Source material —

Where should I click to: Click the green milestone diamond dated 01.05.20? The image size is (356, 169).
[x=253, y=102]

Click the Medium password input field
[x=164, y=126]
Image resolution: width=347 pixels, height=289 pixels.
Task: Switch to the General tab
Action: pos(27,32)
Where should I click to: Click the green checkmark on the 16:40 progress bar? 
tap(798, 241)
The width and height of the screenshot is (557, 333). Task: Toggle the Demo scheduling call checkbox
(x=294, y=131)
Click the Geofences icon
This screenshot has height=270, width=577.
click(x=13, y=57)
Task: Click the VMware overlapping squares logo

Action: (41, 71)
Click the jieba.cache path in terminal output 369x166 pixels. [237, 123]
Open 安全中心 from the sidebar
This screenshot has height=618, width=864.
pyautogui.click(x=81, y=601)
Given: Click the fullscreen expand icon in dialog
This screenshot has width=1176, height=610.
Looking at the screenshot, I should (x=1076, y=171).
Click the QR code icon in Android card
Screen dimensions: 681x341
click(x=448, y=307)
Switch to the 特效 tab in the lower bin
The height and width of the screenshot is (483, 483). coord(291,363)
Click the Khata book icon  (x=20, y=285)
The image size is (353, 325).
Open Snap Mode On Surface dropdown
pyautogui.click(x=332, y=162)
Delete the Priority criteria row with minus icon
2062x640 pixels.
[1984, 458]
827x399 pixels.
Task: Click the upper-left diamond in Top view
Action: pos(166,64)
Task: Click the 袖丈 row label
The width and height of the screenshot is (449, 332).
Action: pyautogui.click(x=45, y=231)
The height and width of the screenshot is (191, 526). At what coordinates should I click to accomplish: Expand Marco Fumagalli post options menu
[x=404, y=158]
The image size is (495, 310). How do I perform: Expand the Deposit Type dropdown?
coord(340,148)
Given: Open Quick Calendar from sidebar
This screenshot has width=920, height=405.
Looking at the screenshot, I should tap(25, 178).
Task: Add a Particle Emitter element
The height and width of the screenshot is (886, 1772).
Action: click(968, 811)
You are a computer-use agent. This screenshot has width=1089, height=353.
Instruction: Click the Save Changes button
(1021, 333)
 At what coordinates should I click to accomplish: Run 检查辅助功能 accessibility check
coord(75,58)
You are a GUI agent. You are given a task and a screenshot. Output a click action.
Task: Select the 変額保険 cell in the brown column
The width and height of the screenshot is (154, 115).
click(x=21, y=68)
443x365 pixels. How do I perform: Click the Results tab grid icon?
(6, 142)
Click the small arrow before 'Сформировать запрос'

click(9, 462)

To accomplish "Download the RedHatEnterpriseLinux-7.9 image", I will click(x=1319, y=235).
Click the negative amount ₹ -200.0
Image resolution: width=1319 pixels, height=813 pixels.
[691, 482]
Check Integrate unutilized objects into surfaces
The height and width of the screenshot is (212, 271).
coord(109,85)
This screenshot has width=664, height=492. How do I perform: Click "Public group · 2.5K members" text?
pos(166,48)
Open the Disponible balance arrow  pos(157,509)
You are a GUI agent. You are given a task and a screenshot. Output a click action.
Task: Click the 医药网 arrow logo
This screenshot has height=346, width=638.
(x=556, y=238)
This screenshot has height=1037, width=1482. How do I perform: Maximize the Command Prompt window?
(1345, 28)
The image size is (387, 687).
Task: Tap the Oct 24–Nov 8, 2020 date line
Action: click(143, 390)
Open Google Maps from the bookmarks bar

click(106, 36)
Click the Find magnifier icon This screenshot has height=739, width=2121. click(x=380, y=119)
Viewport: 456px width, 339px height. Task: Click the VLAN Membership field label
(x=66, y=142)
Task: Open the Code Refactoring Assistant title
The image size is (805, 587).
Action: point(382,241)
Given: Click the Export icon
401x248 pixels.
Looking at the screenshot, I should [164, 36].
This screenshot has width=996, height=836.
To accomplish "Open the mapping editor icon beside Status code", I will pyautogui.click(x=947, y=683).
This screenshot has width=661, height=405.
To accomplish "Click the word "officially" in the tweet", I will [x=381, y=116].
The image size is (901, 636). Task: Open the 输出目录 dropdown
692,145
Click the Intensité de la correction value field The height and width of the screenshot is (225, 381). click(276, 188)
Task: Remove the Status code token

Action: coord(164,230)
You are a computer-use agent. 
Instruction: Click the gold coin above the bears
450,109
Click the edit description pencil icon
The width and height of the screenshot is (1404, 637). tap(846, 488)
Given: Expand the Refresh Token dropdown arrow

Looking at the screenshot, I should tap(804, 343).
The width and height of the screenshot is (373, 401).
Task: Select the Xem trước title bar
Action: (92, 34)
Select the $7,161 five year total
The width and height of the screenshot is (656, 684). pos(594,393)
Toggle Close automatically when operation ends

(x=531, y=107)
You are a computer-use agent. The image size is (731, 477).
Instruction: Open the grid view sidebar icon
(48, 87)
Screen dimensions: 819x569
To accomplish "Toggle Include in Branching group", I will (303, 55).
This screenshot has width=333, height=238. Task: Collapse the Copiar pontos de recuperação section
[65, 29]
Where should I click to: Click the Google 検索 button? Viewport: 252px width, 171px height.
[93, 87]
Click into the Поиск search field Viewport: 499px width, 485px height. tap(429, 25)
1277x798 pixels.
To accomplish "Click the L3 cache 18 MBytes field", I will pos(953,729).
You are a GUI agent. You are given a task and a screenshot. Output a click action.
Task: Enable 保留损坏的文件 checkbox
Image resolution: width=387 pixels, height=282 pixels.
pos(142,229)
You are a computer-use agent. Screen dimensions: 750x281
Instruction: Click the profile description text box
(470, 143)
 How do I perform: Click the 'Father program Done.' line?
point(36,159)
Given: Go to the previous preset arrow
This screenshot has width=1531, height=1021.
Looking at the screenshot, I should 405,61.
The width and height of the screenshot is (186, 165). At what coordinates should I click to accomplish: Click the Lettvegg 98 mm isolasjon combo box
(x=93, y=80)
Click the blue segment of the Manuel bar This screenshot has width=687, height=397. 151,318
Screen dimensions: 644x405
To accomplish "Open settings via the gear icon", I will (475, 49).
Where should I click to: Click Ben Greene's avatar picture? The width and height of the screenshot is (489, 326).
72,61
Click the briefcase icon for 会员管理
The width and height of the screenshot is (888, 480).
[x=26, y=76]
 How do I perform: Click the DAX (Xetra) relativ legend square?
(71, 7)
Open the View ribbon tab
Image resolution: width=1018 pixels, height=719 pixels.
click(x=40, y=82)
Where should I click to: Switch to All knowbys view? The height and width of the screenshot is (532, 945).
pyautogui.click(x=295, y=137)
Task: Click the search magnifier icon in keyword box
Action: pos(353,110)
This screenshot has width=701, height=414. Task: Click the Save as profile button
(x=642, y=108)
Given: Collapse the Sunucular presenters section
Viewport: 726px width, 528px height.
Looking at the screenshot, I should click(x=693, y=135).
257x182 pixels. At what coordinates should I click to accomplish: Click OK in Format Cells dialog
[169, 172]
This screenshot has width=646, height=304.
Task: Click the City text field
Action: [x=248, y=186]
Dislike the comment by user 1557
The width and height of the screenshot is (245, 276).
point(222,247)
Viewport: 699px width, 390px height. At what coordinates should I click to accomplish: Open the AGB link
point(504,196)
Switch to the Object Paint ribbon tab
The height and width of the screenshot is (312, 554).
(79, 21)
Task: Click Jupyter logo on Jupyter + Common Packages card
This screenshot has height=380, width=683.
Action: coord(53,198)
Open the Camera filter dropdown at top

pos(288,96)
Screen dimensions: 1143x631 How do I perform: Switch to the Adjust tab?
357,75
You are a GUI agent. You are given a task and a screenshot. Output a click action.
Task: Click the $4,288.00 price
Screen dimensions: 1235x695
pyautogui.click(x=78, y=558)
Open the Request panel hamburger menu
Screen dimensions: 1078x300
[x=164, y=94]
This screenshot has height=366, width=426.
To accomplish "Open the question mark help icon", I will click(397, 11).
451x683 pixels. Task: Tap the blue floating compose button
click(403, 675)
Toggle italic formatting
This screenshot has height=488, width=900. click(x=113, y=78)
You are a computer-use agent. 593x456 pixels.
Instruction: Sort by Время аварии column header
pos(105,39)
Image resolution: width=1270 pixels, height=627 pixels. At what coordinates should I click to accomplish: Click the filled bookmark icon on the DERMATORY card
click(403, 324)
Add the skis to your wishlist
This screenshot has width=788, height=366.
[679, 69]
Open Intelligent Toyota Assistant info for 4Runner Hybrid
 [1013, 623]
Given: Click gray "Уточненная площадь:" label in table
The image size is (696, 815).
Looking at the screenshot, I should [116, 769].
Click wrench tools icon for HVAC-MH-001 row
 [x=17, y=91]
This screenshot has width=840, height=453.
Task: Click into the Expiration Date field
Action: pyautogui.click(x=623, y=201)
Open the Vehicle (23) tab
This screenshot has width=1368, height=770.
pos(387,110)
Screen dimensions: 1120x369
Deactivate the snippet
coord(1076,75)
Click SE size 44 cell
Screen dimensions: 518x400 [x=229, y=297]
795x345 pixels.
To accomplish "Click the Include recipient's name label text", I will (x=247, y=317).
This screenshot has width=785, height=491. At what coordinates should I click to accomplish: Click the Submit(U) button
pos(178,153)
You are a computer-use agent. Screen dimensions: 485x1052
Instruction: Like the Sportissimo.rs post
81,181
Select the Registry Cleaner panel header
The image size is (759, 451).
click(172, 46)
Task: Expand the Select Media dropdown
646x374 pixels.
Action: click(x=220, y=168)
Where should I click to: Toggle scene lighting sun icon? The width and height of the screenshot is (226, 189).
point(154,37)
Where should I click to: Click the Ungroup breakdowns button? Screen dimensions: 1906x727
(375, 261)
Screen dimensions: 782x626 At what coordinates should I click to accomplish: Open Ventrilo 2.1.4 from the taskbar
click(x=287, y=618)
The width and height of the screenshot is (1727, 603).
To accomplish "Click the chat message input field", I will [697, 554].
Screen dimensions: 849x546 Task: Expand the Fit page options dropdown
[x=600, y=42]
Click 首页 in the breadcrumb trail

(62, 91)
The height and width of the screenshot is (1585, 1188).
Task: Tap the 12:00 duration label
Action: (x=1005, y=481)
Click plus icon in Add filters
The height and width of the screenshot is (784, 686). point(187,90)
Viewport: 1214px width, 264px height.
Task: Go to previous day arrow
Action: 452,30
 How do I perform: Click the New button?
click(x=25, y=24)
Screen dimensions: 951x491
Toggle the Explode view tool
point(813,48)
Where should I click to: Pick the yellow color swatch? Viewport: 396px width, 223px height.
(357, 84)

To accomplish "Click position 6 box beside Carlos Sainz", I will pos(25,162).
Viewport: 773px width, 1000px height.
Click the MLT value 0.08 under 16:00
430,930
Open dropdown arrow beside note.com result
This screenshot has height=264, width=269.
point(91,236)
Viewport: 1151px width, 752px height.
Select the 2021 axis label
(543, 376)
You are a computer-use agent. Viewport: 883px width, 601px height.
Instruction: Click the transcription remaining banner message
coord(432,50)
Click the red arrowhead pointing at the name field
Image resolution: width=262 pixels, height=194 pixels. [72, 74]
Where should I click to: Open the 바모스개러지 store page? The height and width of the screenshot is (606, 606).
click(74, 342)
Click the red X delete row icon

Problem — Would you print exactly, and only, the lines of the data above from the line with "Task: Click Jupyter" through the line with "You are a computer-use agent. Screen dimensions: 485x1052", inclusive?

Task result —
Task: Click Jupyter logo on Jupyter + Common Packages card
This screenshot has height=380, width=683.
Action: coord(53,198)
Open the Camera filter dropdown at top

pos(288,96)
Screen dimensions: 1143x631 How do I perform: Switch to the Adjust tab?
357,75
You are a GUI agent. You are given a task and a screenshot. Output a click action.
Task: Click the $4,288.00 price
Screen dimensions: 1235x695
pyautogui.click(x=78, y=558)
Open the Request panel hamburger menu
Screen dimensions: 1078x300
[x=164, y=94]
This screenshot has height=366, width=426.
To accomplish "Open the question mark help icon", I will click(397, 11).
451x683 pixels. Task: Tap the blue floating compose button
click(403, 675)
Toggle italic formatting
This screenshot has height=488, width=900. click(x=113, y=78)
You are a computer-use agent. 593x456 pixels.
Instruction: Sort by Время аварии column header
pos(105,39)
Image resolution: width=1270 pixels, height=627 pixels. At what coordinates should I click to accomplish: Click the filled bookmark icon on the DERMATORY card
click(403, 324)
Add the skis to your wishlist
This screenshot has width=788, height=366.
[679, 69]
Open Intelligent Toyota Assistant info for 4Runner Hybrid
 [1013, 623]
Given: Click gray "Уточненная площадь:" label in table
The image size is (696, 815).
Looking at the screenshot, I should [116, 769].
Click wrench tools icon for HVAC-MH-001 row
 [x=17, y=91]
This screenshot has width=840, height=453.
Task: Click into the Expiration Date field
Action: pyautogui.click(x=623, y=201)
Open the Vehicle (23) tab
This screenshot has width=1368, height=770.
pos(387,110)
Screen dimensions: 1120x369
Deactivate the snippet
coord(1076,75)
Click SE size 44 cell
Screen dimensions: 518x400 [x=229, y=297]
795x345 pixels.
To accomplish "Click the Include recipient's name label text", I will (x=247, y=317).
This screenshot has width=785, height=491. At what coordinates should I click to accomplish: Click the Submit(U) button
pos(178,153)
You are a computer-use agent. Screen dimensions: 485x1052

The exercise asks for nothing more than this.